**WHAT THE TASK REQUIRES:**
Your job is to write out each record exactly, leaving none out.

*** Block opens ***

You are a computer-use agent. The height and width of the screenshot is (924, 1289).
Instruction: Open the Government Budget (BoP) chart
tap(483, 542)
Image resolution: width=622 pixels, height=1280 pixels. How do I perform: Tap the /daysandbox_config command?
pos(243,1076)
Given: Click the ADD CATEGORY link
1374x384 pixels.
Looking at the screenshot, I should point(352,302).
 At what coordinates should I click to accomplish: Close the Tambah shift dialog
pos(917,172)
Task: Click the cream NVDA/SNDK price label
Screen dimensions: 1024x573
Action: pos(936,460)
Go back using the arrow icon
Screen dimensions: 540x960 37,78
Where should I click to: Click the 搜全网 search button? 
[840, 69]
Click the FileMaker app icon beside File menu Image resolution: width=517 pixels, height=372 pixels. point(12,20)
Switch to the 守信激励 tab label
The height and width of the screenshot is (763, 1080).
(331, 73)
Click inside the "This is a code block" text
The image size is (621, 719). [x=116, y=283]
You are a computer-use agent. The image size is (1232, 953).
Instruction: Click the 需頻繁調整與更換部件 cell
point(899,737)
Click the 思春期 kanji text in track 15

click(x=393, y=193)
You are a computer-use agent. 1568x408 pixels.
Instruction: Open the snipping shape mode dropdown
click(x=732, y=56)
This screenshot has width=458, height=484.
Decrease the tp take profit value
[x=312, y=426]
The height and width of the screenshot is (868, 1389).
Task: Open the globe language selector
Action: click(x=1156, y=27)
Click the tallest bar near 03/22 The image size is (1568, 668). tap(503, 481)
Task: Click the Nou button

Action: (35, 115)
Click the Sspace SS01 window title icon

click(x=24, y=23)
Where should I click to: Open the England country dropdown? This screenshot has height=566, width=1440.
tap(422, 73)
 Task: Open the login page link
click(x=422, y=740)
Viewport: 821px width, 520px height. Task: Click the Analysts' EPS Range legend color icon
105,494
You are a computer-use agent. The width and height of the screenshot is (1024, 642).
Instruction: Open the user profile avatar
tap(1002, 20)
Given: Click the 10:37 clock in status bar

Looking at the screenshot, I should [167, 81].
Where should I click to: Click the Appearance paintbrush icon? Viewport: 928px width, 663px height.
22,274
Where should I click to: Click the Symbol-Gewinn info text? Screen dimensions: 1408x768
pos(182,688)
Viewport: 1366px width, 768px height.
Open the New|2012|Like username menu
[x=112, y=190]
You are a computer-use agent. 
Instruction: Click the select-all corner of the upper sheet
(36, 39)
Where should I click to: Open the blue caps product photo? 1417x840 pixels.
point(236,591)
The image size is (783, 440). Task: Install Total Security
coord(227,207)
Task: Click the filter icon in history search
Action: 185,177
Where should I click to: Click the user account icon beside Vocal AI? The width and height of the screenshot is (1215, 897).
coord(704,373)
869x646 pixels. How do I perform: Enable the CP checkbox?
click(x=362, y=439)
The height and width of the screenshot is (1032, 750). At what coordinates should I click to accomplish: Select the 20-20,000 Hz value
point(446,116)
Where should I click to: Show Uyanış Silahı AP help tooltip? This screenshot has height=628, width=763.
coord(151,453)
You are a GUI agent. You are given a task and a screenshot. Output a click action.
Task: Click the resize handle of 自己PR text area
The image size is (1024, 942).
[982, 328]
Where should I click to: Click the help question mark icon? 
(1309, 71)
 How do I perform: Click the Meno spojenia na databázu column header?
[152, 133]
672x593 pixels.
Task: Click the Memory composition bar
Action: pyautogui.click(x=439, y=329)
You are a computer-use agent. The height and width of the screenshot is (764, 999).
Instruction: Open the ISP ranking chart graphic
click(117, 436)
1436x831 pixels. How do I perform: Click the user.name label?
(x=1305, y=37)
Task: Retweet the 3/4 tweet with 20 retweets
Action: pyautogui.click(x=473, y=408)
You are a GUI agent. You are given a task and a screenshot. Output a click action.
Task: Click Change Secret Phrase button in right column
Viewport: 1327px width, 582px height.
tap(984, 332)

*** Block closes ***

**TASK RESULT:**
You are a computer-use agent. The height and width of the screenshot is (924, 1289).
Instruction: Open the Government Budget (BoP) chart
tap(483, 542)
Image resolution: width=622 pixels, height=1280 pixels. How do I perform: Tap the /daysandbox_config command?
pos(243,1076)
Given: Click the ADD CATEGORY link
1374x384 pixels.
Looking at the screenshot, I should point(352,302).
 At what coordinates should I click to accomplish: Close the Tambah shift dialog
pos(917,172)
Task: Click the cream NVDA/SNDK price label
Screen dimensions: 1024x573
Action: pos(936,460)
Go back using the arrow icon
Screen dimensions: 540x960 37,78
Where should I click to: Click the 搜全网 search button? 
[840, 69]
Click the FileMaker app icon beside File menu Image resolution: width=517 pixels, height=372 pixels. point(12,20)
Switch to the 守信激励 tab label
The height and width of the screenshot is (763, 1080).
(331, 73)
Click inside the "This is a code block" text
The image size is (621, 719). [x=116, y=283]
You are a computer-use agent. The image size is (1232, 953).
Instruction: Click the 需頻繁調整與更換部件 cell
point(899,737)
Click the 思春期 kanji text in track 15

click(x=393, y=193)
You are a computer-use agent. 1568x408 pixels.
Instruction: Open the snipping shape mode dropdown
click(x=732, y=56)
This screenshot has width=458, height=484.
Decrease the tp take profit value
[x=312, y=426]
The height and width of the screenshot is (868, 1389).
Task: Open the globe language selector
Action: click(x=1156, y=27)
Click the tallest bar near 03/22 The image size is (1568, 668). tap(503, 481)
Task: Click the Nou button

Action: (35, 115)
Click the Sspace SS01 window title icon

click(x=24, y=23)
Where should I click to: Open the England country dropdown? This screenshot has height=566, width=1440.
tap(422, 73)
 Task: Open the login page link
click(x=422, y=740)
Viewport: 821px width, 520px height. Task: Click the Analysts' EPS Range legend color icon
105,494
You are a computer-use agent. The width and height of the screenshot is (1024, 642).
Instruction: Open the user profile avatar
tap(1002, 20)
Given: Click the 10:37 clock in status bar

Looking at the screenshot, I should [167, 81].
Where should I click to: Click the Appearance paintbrush icon? Viewport: 928px width, 663px height.
22,274
Where should I click to: Click the Symbol-Gewinn info text? Screen dimensions: 1408x768
pos(182,688)
Viewport: 1366px width, 768px height.
Open the New|2012|Like username menu
[x=112, y=190]
You are a computer-use agent. 
Instruction: Click the select-all corner of the upper sheet
(36, 39)
Where should I click to: Open the blue caps product photo? 1417x840 pixels.
point(236,591)
The image size is (783, 440). Task: Install Total Security
coord(227,207)
Task: Click the filter icon in history search
Action: 185,177
Where should I click to: Click the user account icon beside Vocal AI? The width and height of the screenshot is (1215, 897).
coord(704,373)
869x646 pixels. How do I perform: Enable the CP checkbox?
click(x=362, y=439)
The height and width of the screenshot is (1032, 750). At what coordinates should I click to accomplish: Select the 20-20,000 Hz value
point(446,116)
Where should I click to: Show Uyanış Silahı AP help tooltip? This screenshot has height=628, width=763.
coord(151,453)
You are a GUI agent. You are given a task and a screenshot. Output a click action.
Task: Click the resize handle of 自己PR text area
The image size is (1024, 942).
[982, 328]
Where should I click to: Click the help question mark icon? 
(1309, 71)
 How do I perform: Click the Meno spojenia na databázu column header?
[152, 133]
672x593 pixels.
Task: Click the Memory composition bar
Action: pyautogui.click(x=439, y=329)
You are a computer-use agent. The height and width of the screenshot is (764, 999).
Instruction: Open the ISP ranking chart graphic
click(117, 436)
1436x831 pixels. How do I perform: Click the user.name label?
(x=1305, y=37)
Task: Retweet the 3/4 tweet with 20 retweets
Action: pyautogui.click(x=473, y=408)
You are a GUI agent. You are given a task and a screenshot. Output a click action.
Task: Click Change Secret Phrase button in right column
Viewport: 1327px width, 582px height.
tap(984, 332)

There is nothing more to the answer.